Rz. 9

Nach der statischen Bilanztheorie, die erst später von Schmalenbach so bezeichnet wurde, besteht die Aufgabe der Bilanzierung in der Ermittlung des Reinvermögens. Die Zerschlagungsstatik des Reichsoberhandelsgerichts sieht in der Rechnungslegung ein Mittel zur Ermittlung des Schuldendeckungspotenzials. Die Annahme der Zerschlagung führt zu einem hohen Gläubigerschutz, da hier die Bilanzierung mit der Bewertung unter Ausklammerung des konkreten Nutzens für das Unternehmen zum schlechtestmöglichen Fall, d. h. den Einzelverkauf der Vermögensgegenstände, beruht. Demnach ist das Vermögen zu potenziellen Veräußerungswerten anzusetzen.
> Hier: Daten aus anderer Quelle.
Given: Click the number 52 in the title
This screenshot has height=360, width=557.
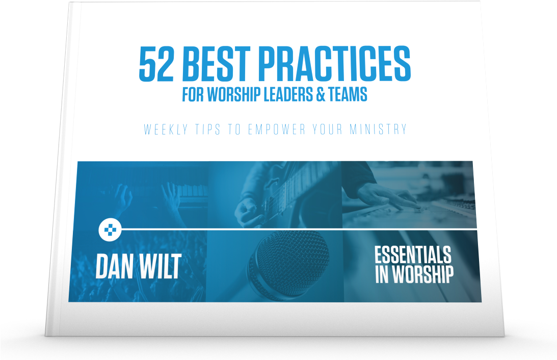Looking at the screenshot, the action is (x=156, y=64).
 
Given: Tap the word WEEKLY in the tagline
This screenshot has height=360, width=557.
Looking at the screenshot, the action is (x=166, y=129).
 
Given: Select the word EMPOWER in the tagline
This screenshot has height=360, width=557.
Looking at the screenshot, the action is (x=276, y=129).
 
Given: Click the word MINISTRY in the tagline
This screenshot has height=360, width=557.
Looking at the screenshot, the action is (x=378, y=129).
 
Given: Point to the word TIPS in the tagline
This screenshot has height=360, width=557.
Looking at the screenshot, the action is (x=207, y=129).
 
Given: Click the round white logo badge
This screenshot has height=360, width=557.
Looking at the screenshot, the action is (x=110, y=230).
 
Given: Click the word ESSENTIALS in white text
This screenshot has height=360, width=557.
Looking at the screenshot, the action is (x=413, y=255).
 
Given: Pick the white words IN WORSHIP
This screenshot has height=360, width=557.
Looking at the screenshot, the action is (x=414, y=274).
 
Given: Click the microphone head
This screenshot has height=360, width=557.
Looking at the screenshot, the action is (x=288, y=260).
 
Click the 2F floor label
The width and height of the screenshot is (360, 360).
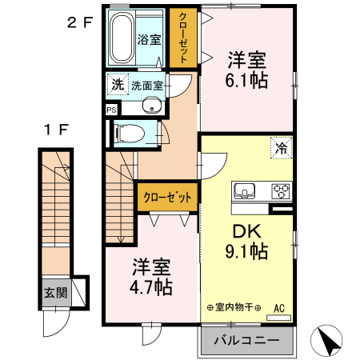[80, 22]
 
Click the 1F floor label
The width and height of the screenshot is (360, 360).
[56, 128]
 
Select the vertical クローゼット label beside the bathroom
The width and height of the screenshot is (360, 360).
[183, 38]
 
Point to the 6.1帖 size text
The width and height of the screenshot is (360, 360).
[246, 80]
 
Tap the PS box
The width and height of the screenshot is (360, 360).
[111, 110]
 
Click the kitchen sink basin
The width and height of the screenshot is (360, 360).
[245, 191]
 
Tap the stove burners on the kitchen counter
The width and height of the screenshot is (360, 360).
[281, 191]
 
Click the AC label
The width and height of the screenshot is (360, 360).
[279, 307]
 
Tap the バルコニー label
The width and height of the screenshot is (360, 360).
[246, 341]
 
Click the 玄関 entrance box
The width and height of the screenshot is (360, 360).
[56, 293]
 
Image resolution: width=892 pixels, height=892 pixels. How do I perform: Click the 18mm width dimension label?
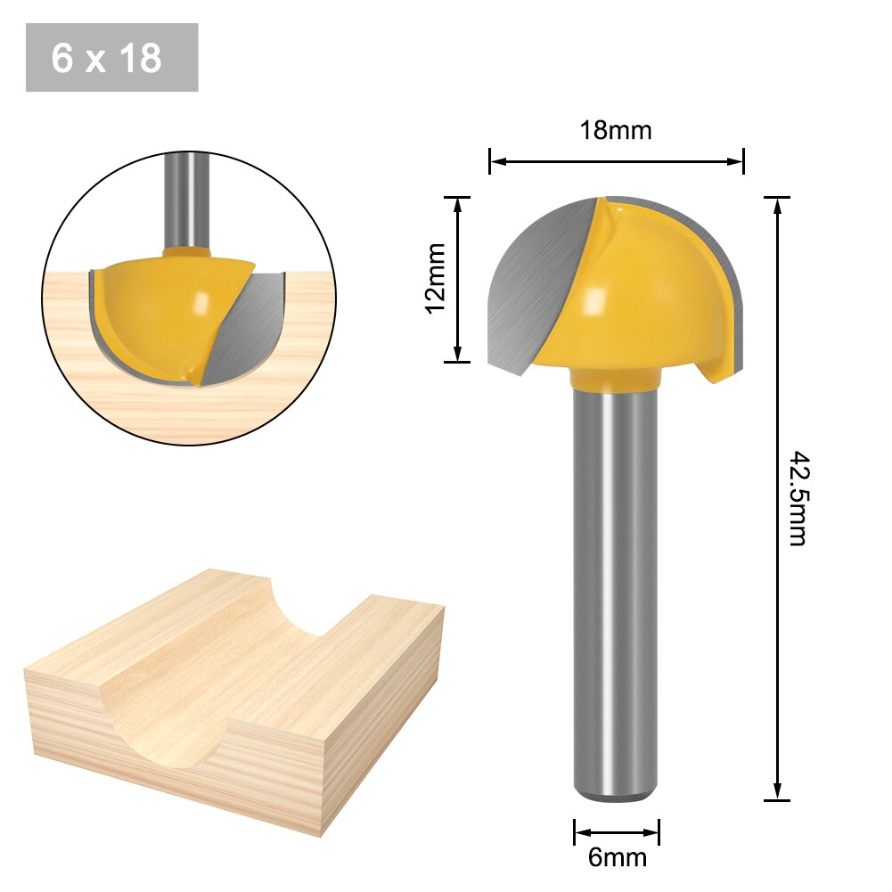tap(616, 131)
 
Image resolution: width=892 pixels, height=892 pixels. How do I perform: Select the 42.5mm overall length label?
tap(798, 498)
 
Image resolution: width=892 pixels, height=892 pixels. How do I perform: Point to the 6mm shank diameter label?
tap(617, 857)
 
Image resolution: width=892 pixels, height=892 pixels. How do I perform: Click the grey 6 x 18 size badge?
tap(111, 58)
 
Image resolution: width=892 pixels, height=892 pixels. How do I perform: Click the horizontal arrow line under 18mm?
tap(616, 161)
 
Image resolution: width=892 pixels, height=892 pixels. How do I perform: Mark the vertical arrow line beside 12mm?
tap(457, 279)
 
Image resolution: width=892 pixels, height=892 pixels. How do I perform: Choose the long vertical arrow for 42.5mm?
tap(777, 498)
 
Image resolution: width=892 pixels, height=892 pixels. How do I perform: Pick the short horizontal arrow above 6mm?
tap(617, 833)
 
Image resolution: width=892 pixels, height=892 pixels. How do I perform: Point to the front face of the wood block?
tap(160, 766)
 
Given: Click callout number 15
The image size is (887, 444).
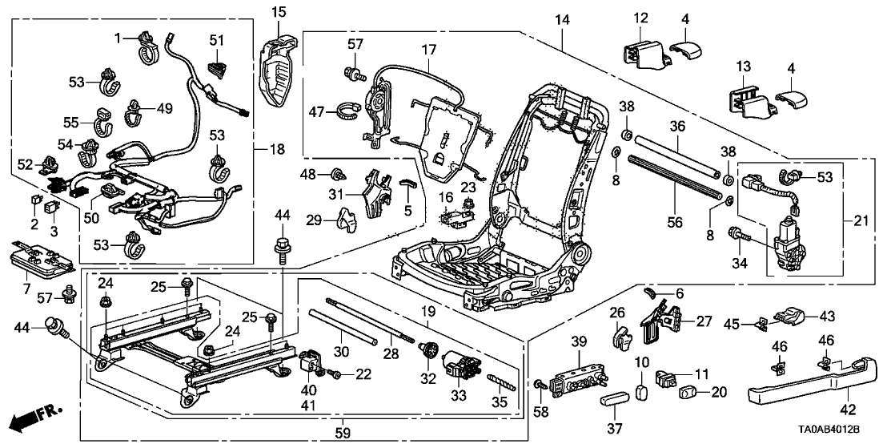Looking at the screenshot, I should tap(278, 11).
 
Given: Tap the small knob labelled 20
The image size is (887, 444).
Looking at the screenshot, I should tap(687, 393).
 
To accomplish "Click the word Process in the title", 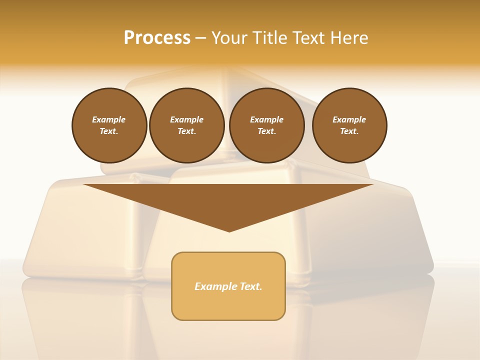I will pyautogui.click(x=157, y=38).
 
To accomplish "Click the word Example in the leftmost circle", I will pyautogui.click(x=108, y=120).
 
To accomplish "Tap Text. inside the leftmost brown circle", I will pyautogui.click(x=108, y=131).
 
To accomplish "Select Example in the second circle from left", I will pyautogui.click(x=186, y=120).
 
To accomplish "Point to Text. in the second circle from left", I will pyautogui.click(x=186, y=131).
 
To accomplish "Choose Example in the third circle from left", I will pyautogui.click(x=266, y=120).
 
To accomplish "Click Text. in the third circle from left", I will pyautogui.click(x=266, y=131).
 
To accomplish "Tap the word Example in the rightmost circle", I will pyautogui.click(x=349, y=120).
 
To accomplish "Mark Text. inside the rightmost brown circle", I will pyautogui.click(x=349, y=131).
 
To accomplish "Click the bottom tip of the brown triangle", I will pyautogui.click(x=229, y=230).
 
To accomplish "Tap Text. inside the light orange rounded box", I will pyautogui.click(x=250, y=286).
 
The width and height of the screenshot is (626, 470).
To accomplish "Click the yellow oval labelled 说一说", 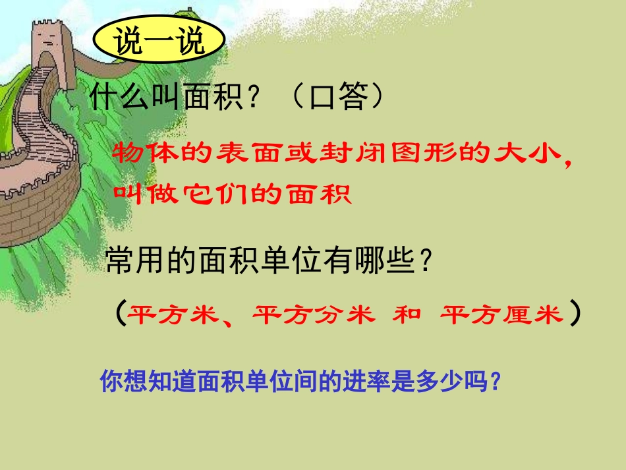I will pyautogui.click(x=159, y=42).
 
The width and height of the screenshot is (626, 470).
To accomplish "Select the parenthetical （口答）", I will pyautogui.click(x=337, y=99).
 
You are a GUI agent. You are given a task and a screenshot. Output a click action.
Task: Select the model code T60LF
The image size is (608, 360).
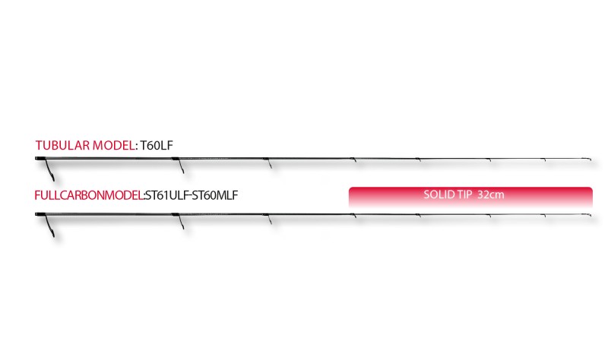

Nach dieser älteren (juristischen geprägten) statischen Bilanztheorie hat die kaufmännische Bilanz primär „den Zweck, die Übersicht und Feststellung des Vermögensbestandes in einem bestimmten Zeitpunkte … zu bewirken“.[1] Durch Vergleich dieses Reinvermögensbestandes, bewertet zum gegenwärtigen „allgemeinen Verkehrswert“, zu verschiedenen Zeitpunkten lasse sich auch das „Resultat der Geschäftsführung“ der dazwischen liegenden Periode ermitteln.

 

Rz. 10

Im Gegensatz zur Zerschlagungsstatik steht die Fortführungsstatik Simons. Simon stellt die Sicht des Kaufmanns in den Vordergrund. Diesen interessiert vor allem, was die Unternehmung unter Zugrundelegung der Fortführungsannahme (going-concern) wert ist, und weniger der nur eventuell eintretende Insolvenzfall oder die Interessen der Gläubiger. Simon realisiert früh, dass eine unbedachte Fortführungskonzeption, z. B. durch eine umfangreiche Berücksichtigung immaterieller Vermögensgegenstände, in der Praxis schnell zu Willkür führen kann. Deshalb müssen Vereinfachungen vom bilanztheoretischen Wunschdenken in Kauf genommen werden, die der Objektivierung des Jahresabschlusses dienen. Die Gewinnermittlung hat nur eine untergeordnete Bedeutung. Der Periodenerfolg ergibt sich schlichtweg durch den Vermögensvergleich mit der Vorjahresbilanz. Zudem wurde diese stichtagsbezogene Brutto-Vermögensdarstellung noch durch besondere Vermögens- und Kapitalgliederungen und deren spezifische Bewertungsmaßstäbe verfeinert. Nach der weiterentwickelten statischen Bilanztheorie (z. B. Le Coutres „totale“ Bilanz) soll die Bilanz den Stand (Status) der Vermögens- und Kapitalwerte an einem bestimmten Stichtag darstellen, als nominelle Kapitalbestandsrechnung die finanzielle Konstitution und Situation der Unternehmung überwachen und das eingesetzte Kapital erhalten. Aus dieser Zwecksetzung werden beispielsweise die Forderungen nach strengem Stichtagsbezug, nach Einzelbetrachtung der Vermögensgegenstände und Schulden, nach klarer Bilanzgestaltung (Bruttoprinzip), nach tiefer, sachgerechter Gliederung und Bewertung nach dem Anschaffungskostenprinzip abgeleitet. Die Aufgabe der Gewinnermittlung kommt danach – im Gegensatz zur älteren Statik – allein der Gewinn- und Verlustrechnung zu, die als „Kapitaleinsatzbilanz“ gleichrangig neben der Beständebilanz steht.[2]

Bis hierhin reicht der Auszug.